I'm trying to prove that given a continuous map $f : X \to Y$, the inclusion
$$ i : x \in X \mapsto [(x,1)] \in M_f $$
is a cofibration.
Given a homotopy $H : X \times I \to W$ and $g : M_f \to W$ so that
$$ H(x,0) = gi(x) = g([(x,1)]) $$
we want a homotopy $J : M_f \times I \to W$ such that for all $x \in X$ we have
$$ J([(x,1)],t) = H(x,t) \text{ and } J([(x,0)],t) = g(f(x)). $$
Since $g$ is a function with domain $M_f$, which is a pushout, we have continuous functions $g_X : X \times I \to W$ and $g_Y : Y \to W$ such that $$ g_Y(y) = g([y]), \quad g_X(x,t) = g([(x,t)]), $$
and $g_X(x,0) = g_Y(f(x))$.
Now, since $I$ is locally compact Hausdorff, by the exponential law the endofunctor $$- \times I : \mathsf{Top} \to \mathsf{Top}$$ is left adjoint to $\mathsf{Top}(I,-) :\mathsf{Top} \to \mathsf{Top}$. Hence the former preserves colimits and so $M_f \times I$ is the pushout of $X \times I \xrightarrow{i_0 \times 1} (X \times I) \times I$ and $X \times I \xrightarrow{f \times 1} Y \times I$. Thus, the map $J$ corresponds to a certain selection of maps $\tilde{H} : (X \times I) \times I \to W$ and $\tilde{g} : Y \times I \to W$ so that $$\tilde{g}(f(x),t) = \tilde{H}(x,0,t).$$
My intuition here is to leave the 'initial data' $g$ fixed on $Y$, and at each instant $s$ to have a function from $X \times I$ that behaves like $H_0$ in the bottom face and coinides with $H_s$ at the top face.

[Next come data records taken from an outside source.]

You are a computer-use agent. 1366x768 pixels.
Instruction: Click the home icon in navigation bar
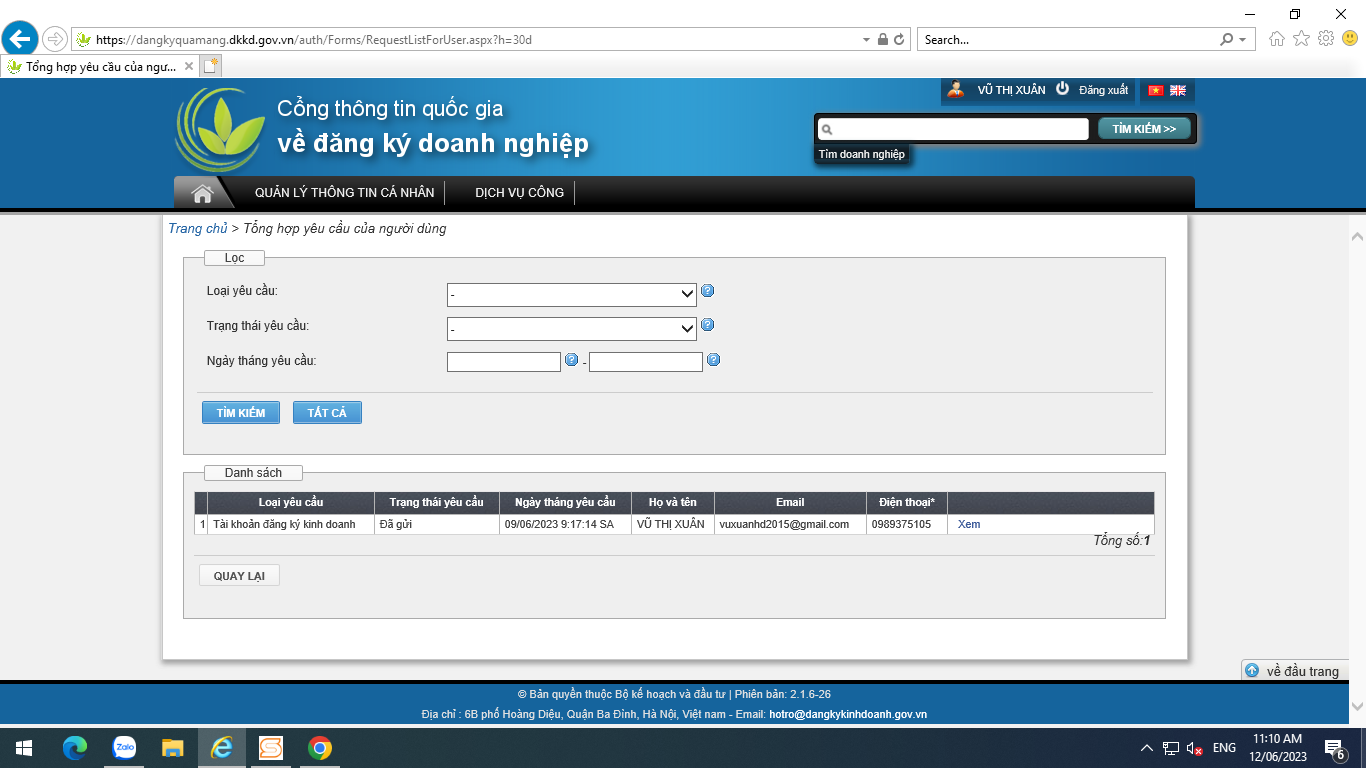pos(203,193)
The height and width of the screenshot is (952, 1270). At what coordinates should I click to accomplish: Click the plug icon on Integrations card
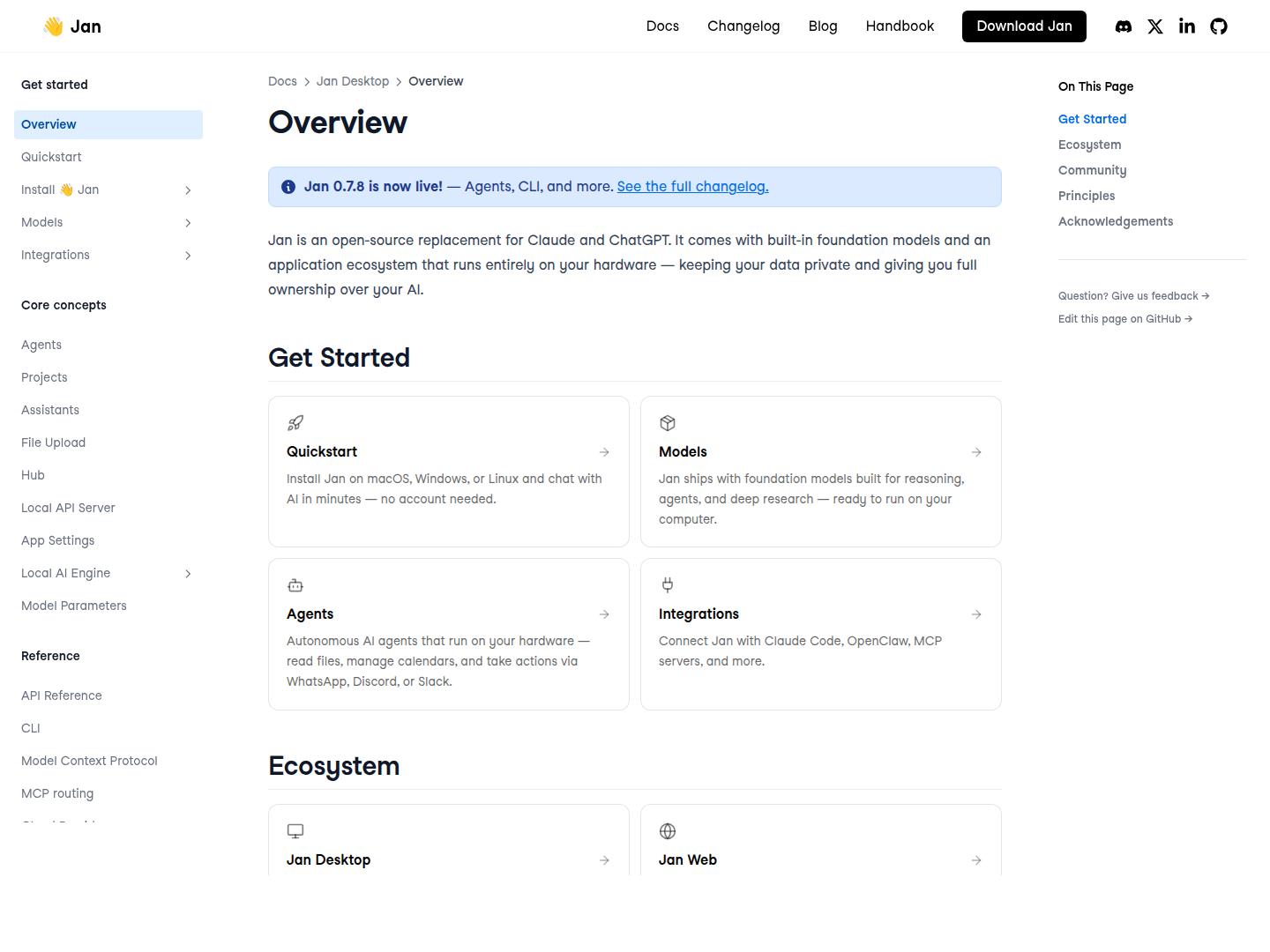coord(668,585)
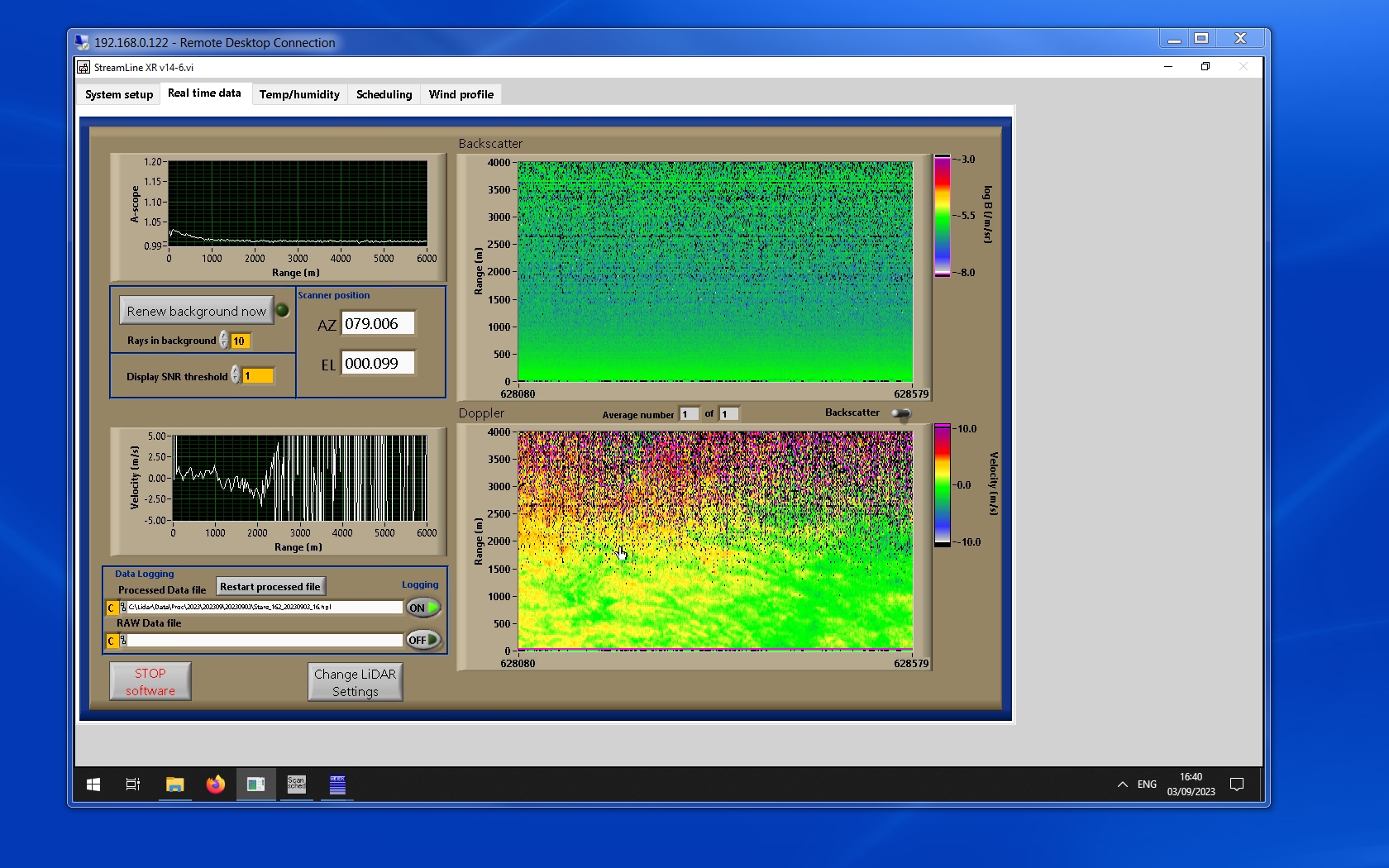Adjust the Display SNR threshold stepper

pos(236,375)
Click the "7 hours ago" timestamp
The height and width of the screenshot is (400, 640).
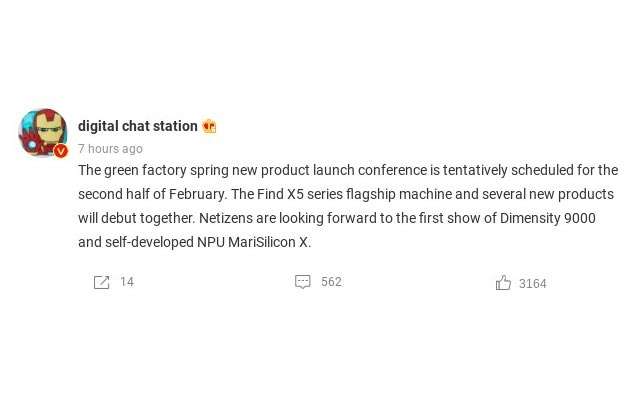click(x=110, y=149)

This would make $J$ an extension of the original homotopy. Hence I wanted to define
$$ \tilde{H}(x,s,t) = H(x,ts) \text{ and } \tilde{g}(y,t) =g_Y(y). $$
However, for these to induce a map from $M_f$ we should have that $g([(x,0)]) = g([(x,1)])$ for all $x \in X$. But moreover, for the induced map to preserve the initial data, one should have $g = Ji_0$ and $H = J(i \times 1_I)$ which amounts to proving
$$ g([(x,t)]) = g([(x,0)]) \quad (\forall t \in I). $$
It is not evident to me that this is the case. What's missing here? Are my choices for $\tilde{H}$ and $\tilde{g}$ incorrect? Any help is much appreciated.